Dandelions

Dandelions
Making weeds into flowers

Wednesday, May 25, 2011

The Pearl of Latvia



We Go With Legs
Ventspils is a beautiful town filled with wonderful people. It is a port city on the deep blue Baltic Sea, claiming just fewer than 44,000 citizens. As is true throughout Latvia, the people here love music and flowers. There are flower shops on just about every corner and people on the streets are routinely seen carrying colorful bouquets to bring as gifts for friends or family.

The principal of Baiba’s school said that Ventspils is called, “the pearl of Latvia.” David and I would have to agree. For almost two weeks now we’ve driven and walked the narrow cobblestone and paving stone streets. We’ve eaten the food, soaked in the scenery, and grown accustomed to the sound of the melodic language.

The girls like to go out walking in the evenings. They link up with friends and go wherever they feel like going. At first we didn’t understand this and had reservations about letting them go, but they explained that it is common here. They say, “This is normal. We go with legs—all here do this.”

The patterns of the sun in Latvia have fashioned a night owl culture in the warmer months. Families, teenagers, and elderly can be seen out walking as late as 11:00 p.m. No one seems the least bit wary as they “go with legs” in the familiar late night light.

We Wait. We Always Waiting
Getting to know our daughters in their native country has been a moment in time together like no other. Our only purpose and agenda in the past two weeks has been to be with them. It’s too bad every parent doesn’t get this kind of opportunity to have time set aside that is exclusively about their children.
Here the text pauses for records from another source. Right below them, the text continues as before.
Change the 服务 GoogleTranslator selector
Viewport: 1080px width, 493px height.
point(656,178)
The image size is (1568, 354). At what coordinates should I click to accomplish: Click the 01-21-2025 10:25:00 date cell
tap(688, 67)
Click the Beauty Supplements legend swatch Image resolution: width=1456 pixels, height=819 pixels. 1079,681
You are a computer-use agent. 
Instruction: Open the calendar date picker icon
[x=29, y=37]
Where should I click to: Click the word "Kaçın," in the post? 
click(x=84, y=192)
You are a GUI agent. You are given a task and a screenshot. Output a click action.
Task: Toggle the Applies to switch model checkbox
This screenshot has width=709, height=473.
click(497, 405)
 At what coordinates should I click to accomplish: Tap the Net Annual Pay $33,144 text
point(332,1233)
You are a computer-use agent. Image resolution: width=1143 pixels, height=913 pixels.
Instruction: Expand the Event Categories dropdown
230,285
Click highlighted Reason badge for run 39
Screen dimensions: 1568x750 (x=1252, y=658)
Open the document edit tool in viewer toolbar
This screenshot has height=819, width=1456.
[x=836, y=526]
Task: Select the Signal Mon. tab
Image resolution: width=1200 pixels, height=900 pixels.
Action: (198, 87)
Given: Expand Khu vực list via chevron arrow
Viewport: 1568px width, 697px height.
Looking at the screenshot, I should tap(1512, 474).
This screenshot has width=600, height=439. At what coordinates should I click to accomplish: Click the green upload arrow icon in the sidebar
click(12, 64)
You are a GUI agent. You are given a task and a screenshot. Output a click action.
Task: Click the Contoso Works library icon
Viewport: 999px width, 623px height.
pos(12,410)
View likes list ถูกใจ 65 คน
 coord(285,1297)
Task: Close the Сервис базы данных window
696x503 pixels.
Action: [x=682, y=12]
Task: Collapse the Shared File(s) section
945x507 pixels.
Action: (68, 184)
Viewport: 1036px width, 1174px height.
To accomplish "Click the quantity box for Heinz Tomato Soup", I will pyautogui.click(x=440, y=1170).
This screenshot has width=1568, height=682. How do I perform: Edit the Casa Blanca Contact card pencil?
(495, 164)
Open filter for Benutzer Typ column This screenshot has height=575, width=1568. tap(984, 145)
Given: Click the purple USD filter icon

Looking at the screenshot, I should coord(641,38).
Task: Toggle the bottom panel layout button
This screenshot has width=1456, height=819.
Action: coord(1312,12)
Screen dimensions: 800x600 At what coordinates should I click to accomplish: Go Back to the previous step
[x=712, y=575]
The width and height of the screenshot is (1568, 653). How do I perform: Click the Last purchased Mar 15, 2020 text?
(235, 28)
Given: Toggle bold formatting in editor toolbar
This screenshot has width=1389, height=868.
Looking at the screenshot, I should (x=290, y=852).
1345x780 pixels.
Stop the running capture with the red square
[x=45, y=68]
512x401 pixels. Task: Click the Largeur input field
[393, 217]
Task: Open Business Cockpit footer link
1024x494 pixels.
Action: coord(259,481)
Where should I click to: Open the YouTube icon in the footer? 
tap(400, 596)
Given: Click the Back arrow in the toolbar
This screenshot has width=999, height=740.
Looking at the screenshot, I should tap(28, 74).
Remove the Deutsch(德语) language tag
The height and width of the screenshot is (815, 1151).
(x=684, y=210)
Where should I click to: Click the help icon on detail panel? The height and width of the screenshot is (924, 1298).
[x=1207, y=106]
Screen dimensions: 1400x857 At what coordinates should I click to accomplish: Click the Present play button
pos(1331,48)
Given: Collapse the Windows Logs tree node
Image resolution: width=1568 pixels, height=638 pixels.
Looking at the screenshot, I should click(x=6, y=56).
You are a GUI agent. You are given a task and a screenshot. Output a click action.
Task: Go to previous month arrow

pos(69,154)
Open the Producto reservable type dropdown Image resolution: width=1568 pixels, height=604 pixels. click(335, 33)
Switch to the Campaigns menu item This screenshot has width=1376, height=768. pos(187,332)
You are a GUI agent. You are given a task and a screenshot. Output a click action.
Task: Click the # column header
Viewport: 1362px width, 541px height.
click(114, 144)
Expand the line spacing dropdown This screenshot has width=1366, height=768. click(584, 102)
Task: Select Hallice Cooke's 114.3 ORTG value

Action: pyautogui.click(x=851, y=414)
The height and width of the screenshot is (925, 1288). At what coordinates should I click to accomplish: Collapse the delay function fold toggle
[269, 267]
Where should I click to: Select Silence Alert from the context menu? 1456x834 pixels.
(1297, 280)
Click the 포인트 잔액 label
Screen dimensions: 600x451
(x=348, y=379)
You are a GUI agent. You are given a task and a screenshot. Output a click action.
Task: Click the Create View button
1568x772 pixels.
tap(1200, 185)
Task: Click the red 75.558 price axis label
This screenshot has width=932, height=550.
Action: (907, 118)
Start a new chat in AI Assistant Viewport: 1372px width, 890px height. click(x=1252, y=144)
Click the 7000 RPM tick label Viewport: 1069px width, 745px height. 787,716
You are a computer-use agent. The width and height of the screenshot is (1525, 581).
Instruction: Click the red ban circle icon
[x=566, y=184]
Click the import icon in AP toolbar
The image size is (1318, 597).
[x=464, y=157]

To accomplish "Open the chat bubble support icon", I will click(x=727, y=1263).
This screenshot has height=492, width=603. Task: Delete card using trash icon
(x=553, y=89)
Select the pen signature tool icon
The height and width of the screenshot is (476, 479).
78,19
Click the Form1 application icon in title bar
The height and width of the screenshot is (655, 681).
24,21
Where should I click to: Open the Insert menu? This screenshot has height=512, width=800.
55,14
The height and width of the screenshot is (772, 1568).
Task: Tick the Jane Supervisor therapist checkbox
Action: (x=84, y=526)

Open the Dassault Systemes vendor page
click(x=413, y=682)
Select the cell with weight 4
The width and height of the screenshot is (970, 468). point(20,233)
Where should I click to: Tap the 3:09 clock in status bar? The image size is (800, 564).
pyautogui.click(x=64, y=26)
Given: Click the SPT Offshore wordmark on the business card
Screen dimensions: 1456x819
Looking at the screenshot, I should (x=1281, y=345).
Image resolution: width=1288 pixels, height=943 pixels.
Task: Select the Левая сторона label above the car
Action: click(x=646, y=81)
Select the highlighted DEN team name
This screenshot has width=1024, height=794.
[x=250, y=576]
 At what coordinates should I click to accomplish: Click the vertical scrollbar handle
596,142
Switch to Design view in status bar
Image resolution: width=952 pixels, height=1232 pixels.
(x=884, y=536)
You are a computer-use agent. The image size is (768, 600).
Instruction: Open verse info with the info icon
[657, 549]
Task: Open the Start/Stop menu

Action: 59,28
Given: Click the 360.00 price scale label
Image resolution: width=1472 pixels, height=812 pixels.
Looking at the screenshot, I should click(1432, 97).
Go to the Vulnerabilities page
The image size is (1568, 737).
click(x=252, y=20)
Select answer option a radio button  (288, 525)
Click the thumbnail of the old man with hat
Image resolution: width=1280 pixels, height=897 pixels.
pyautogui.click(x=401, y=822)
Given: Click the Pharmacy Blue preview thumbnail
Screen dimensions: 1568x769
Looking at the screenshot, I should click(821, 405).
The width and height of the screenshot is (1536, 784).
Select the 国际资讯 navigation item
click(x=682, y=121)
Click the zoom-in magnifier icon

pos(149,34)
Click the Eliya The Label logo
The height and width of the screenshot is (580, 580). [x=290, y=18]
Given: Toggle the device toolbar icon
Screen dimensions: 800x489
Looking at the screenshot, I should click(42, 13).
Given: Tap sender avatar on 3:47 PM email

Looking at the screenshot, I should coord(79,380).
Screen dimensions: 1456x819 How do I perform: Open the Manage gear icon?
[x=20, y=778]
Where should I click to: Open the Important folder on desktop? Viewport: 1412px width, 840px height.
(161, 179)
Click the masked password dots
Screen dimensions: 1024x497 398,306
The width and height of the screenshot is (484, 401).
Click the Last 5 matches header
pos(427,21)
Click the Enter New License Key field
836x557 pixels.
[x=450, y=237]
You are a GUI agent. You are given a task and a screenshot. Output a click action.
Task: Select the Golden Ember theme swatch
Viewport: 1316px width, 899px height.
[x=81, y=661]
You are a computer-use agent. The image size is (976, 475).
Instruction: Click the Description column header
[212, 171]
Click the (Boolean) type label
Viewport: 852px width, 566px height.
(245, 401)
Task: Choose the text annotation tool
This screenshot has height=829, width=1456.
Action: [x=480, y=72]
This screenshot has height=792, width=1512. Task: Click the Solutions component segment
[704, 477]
We heard from everyone who knows Agnese that she is bright, responsible and polite. She is much more confident and outgoing here than she seemed when they visited us in America in 2009. She has enthusiastically enjoyed our time together, even for what seems to us like the simplest things. She told David how nice it is to have someone pick her up from school. Usually she and Baiba take the city bus. She said, “We wait. We always waiting.”

She is very excited about being adopted and coming to the U.S., but doesn’t fully understand yet what a miracle it is that this is happening.

Baiba has a heart of gold. She loves animals, and connects herself with the underdogs of this hard world. Today she insisted that we go to the store for bread and sugar cubes but she wouldn’t tell us why. Then we got in the car and she directed us to a stable outside of Ventspils where she used to work. She would clean out stalls and take care of the horses in exchange for riding time. Baiba can be a bit capricious, and I think she needed for us to see her in the environment that completely grounds her. She snuggles up to us like a warm puppy, and loves it when we tell her to “be safe, be smart, be strong” when she goes out.

Tomorrow we will leave Ventspils and two of its pearls behind. We’ll go back to Colorado and our usual routines, and Baiba and Agnese will go back to living in an orphanage, eating only what the food service workers prepare, waiting hours for the city bus, and having no one ask where they are going or what time they’ll be back.

This time when we say goodbye, our hearts will not be broken but full. Knowing that we’ll definitely return in about two months to bring them home will help all four of us endure this latest separation. Our Monday afternoon phone calls will be richer because we can visualize where they’ve been and what they’ve been doing. David and I will continue nesting and preparing for their arrival with a refreshed understanding of who they are and what they like.

God’s perfect timing, grace, and provision will reunite us at the cusp of another season, and the beginning of a new life. Meantime, we wait.